• Text excerpt:
** START **

The IDP crisis: If Govt. wants to win over Tamils then it should re-settle them soon
by Somapala Gunadheera
The on-going local and international campaign against the detention of IDPs appears to be one of the most formidable problems the Government is facing after overcoming the LTTE. Mr. Anandasangaree has made an impassioned appeal to the President to put an end to the IDP stalemate in last Sunday’s Island. A similar appeal was made by the TNA when they first met the President after the ‘war’. Not a day passes without a protest about the plight of the displaced people, from parties concerned with their lot, irrespective of political or communal bias.
The pressure from India to settle the IDP crisis has been a constant feature ever since the influx commenced. The West has been far more vociferous about the problem. Their references to Sri Lanka invariably highlight the matter. Unending visits of dignitaries from the UN and the West to the IDP camps and their ‘parting shots’ have served to scandalize the detention. It has also created serious economic problems for the country with GSP+ and foreign aid using the resolution of the IDP crises as a quid pro quo.
Managing a refugee settlement of nearly 300,000 inmates is no child’s play. On the civilian side it is as massive an operation as the final battle against the LTTE. Authorities in charge of the IDP camps have done a very difficult job with commendable devotion. Even the delegation of Tamil Nadu politicians, who were here on an inspection tour of the camps, was noncommittal on the allegations back at home, against the conditions in the camps. That is as far as the comforts offered to the inmates are concerned. But physical comfort is not everything for a refugee.
The mental aspects of camp life have a very close connection to inmate satisfaction. Alienation from their normal habitats, inaccessibility to familiar contacts, exposure to unacquainted control systems, absence of information about the world outside and a sense of incarceration, lead to claustrophobia that can more than neutralize all the comforts offered to refugees. It is these frustrations that form the root cause of the widespread protests against the timeless detention of the IDPs.

** END **

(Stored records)
** START **

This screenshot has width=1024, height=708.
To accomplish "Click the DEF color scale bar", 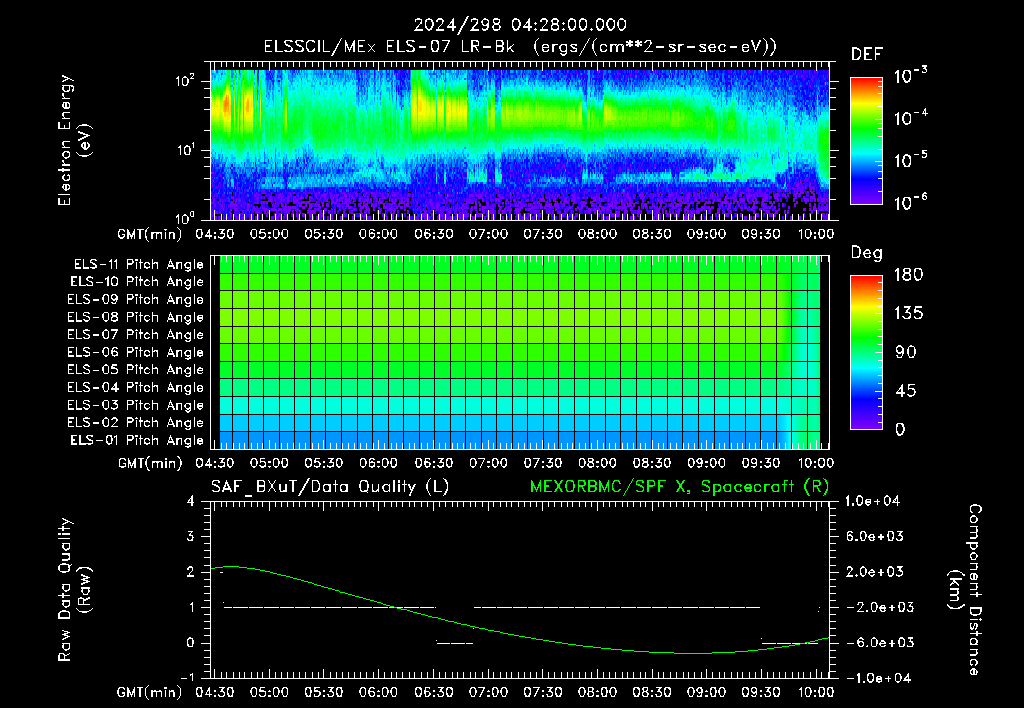I will (x=866, y=141).
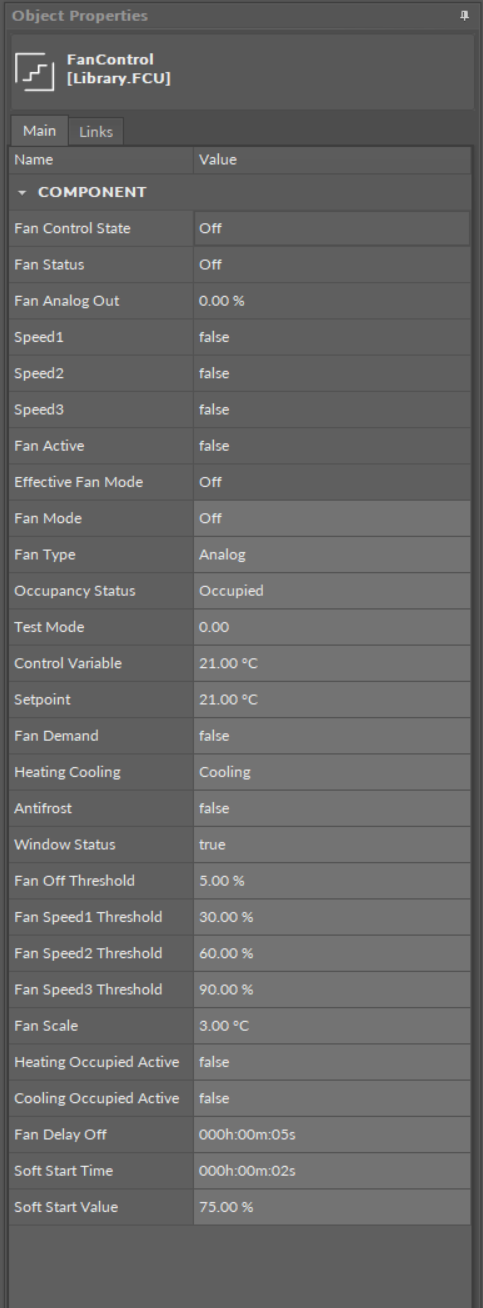The width and height of the screenshot is (483, 1308).
Task: Toggle the Antifrost false value
Action: tap(332, 808)
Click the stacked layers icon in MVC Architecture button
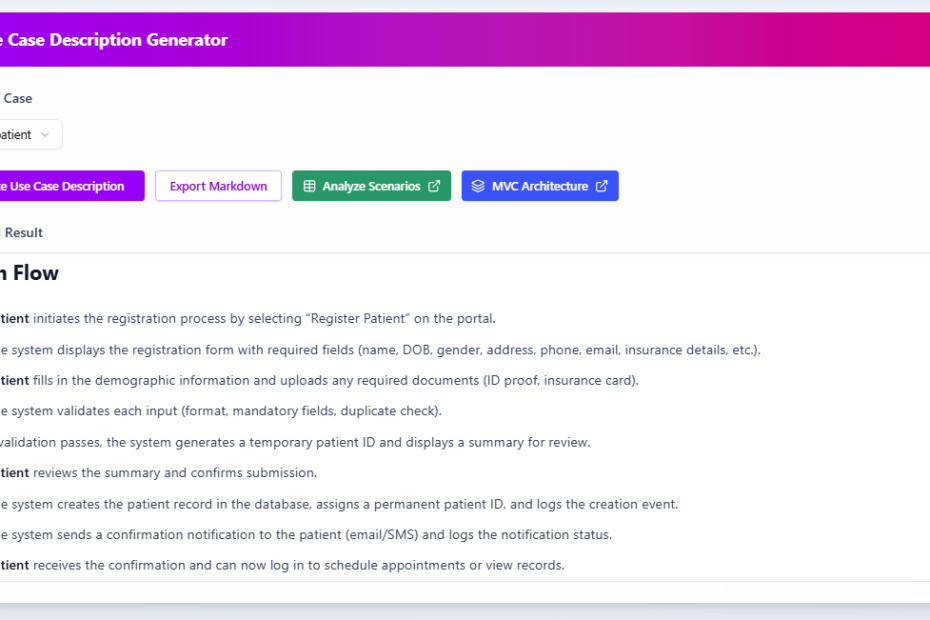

** END **

• Your tasks:
1) The IDP crisis article names several factors that lead to claustrophobia among camp inmates. List them.
2) Continue the article on the IDP crisis from its final sentence.

• Results by task:
1)
- Alienation from their normal habitats
- Inaccessibility to familiar contacts
- Exposure to unacquainted control systems
- Absence of information about the world outside
- A sense of incarceration

2)
A management problem
The refugee crisis is basically a management problem. If it is handled efficiently, the refugees will be happy and their happiness is a cornerstone of their integration into a nation that has been struggling to be born since the advent of independence. Unfortunately that truth does not appear to have dawned on the authorities in their preoccupation with the externalities of resettlement.
Rehabilitation in the Vanni appears to follow a pattern which is necessarily time consuming. The delay is creating the impression that there was an ulterior motive behind the stagnation. Apparently the authorities want to do a perfect job. They are busy creating infrastructure in the camps. There is no doubt that rehabilitation is essential but the immediate need is resettlement.
In the background of my experience in settling IDPs in Jaffna after the "Riviresa" I have ventured to offer some suggestions for consideration.
The main recommendations made may be summarized as follows:
1. Sort out the inmates by place of residence through a census
2. Settle people from the same locality in environment friendly small camps
3. Manage the classified camps through a committee of inmates’ nominees and their normal village level officers
4. Create links with the rest of the country that can lead to national reconciliation.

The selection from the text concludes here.